As I mentioned earlier, Force Touch is one of the key features here. But I'm not completely won over by its implementation. For one, it only works in certain Huawei made apps. For example, applying differing amounts of pressure to the screen in the gallery app resulted in varying amounts of zoom. This is concern as, with Force Touch being limited to a 128GB version that probably won't come cheap, I'm not convinced developers will get on board and build apps that take advantage of the tech.
But, the implantation does work and it possesses one neat trick; it can weigh stuff. Huawei showed this during the announcement, balancing an orange on the display. The phone detected it, and knew how much it weighed. Novel, yes, but cool nevertheless.
Keeping the Mate S running is an octa-core Kirin 935 64-bit chip, paired with 3GB RAM. I haven't had enough time with the device to test it fully, or run any benchmarks for that matter, but performance so far has been impressive.
Flicking through apps is smooth, as is web-browsing and even I was opening up multiple-apps and jumping between them I didn't encounter any heat coming off the device and lag wasn't an issue.
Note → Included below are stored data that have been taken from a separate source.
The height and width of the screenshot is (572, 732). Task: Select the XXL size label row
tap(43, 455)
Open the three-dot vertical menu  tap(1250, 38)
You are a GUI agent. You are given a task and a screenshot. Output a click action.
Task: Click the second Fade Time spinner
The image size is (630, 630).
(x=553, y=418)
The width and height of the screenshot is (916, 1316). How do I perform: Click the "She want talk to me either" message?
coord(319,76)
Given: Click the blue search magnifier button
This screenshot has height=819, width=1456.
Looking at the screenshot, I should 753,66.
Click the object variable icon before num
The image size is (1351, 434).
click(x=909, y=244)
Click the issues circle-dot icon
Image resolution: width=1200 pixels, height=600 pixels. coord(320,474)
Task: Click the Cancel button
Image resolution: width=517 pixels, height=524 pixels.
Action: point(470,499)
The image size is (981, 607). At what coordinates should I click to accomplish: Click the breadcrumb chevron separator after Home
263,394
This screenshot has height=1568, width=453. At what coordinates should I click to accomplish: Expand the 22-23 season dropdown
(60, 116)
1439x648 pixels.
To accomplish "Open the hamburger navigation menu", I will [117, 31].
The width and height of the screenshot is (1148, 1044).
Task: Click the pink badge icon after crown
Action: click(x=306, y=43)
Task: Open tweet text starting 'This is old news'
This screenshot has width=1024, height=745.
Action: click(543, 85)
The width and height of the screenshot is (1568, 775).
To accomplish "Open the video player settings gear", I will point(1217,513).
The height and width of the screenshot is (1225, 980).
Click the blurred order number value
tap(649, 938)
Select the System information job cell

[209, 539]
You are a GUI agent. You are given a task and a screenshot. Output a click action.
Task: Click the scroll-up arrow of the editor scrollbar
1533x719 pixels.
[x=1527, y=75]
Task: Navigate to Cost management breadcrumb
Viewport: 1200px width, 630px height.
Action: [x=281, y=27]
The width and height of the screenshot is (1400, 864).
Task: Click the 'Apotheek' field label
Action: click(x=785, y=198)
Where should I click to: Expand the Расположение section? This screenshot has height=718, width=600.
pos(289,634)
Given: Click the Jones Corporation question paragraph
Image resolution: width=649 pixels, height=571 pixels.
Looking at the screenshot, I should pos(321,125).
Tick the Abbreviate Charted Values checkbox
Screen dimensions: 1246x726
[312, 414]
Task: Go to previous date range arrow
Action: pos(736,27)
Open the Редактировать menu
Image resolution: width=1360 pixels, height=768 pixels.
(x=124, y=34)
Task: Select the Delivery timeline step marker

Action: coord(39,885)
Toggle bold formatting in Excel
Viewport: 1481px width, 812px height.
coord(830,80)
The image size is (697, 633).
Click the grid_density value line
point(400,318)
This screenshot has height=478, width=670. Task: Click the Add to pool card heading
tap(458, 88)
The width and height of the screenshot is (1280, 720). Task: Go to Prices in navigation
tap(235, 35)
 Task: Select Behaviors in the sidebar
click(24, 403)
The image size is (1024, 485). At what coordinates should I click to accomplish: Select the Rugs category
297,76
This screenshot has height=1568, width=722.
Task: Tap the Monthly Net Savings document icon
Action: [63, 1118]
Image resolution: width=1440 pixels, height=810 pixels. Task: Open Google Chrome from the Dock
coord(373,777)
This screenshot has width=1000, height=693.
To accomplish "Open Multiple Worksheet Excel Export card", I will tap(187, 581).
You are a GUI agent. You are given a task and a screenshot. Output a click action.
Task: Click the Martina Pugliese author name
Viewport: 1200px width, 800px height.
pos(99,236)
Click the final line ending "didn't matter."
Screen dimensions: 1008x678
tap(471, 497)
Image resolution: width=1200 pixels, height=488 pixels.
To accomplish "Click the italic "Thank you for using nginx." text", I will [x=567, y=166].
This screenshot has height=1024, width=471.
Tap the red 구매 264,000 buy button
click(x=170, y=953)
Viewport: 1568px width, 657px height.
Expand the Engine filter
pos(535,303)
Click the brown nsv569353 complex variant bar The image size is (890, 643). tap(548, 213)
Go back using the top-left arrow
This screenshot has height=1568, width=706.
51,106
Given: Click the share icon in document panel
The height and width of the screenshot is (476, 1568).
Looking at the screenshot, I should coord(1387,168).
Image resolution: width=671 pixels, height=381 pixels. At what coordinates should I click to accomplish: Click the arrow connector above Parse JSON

Obviously there's much more testing to be done to see how the Mate 5 really performs, but for now I'm impressed. There's also a microSD slot, so you can bump up the handset's base 32GB/64GB or 128GB storage. Sadly Huawei hasn't disclosed exactly how much more space you an add via the microSD.
A lot was said about the 13MP shooter during the announcement, and it's clear Huawei has put plenty of effort into crafting what it hopes will be great smartphone camera. There's Opitcal Image Stabilisation (OIS) for smooth, blur free video and low-light shots that don't need to be instantly deleted, plus a range of manual options for those who like more control over what they shoot.
Snapping pictures is really fast, with the auto-focus (AF) kicking in almost instantly and locking in on target. The results look good, with plenty of detail and even some nice shallow-depth-of field effects coming through. I've only tested it in daylight so far, so it'll be interesting to see how it copes when the sun goes down or the lights are turned off.
So; impressive build, plenty of power, beginnings of a strong camera and Force Touch, there's certainly a lot that Huawei has got right, but the same old problems remain.
Instead of tidying up its skin, like seemingly everyone else is doing, Huawei EMUI (which is laid atop Android 5.1) is still a pain to use and covers almost everything beautiful about Google's OS with ugly transparency effects, strange iOS like icons and too many added features that limit the handset's real world use. 'Knuckle 2.0' is one of those such features. This lets you interact with the display by tapping it with your, you guessed it, knuckles. You can crop images, scroll through video and the like, but it just seems like a feature no one asked for, or needs.
These annoyances crop up too often in Huawei's UI and, while you can add a custom launcher on top, you're still stuck with the poor notification panel.
Ah well, guess I can't have everything. A Huawei built device with stock Android, now that's a thought.
I like the Mate S a lot; but do I love it? I'm not sure yet. There's potential, but it seems that Huawei needs to work on its UI a lot more. It's a nice size, very thin and really has that 'high-end' look.
Plus the camera is jammed with extra bits to play about with and the fingerprint sensor is not only fast, but functional for more than just unlocking your phone.
Yet, i'm just not convinced developers will get behind Force Touch, especially with it only being available on one model.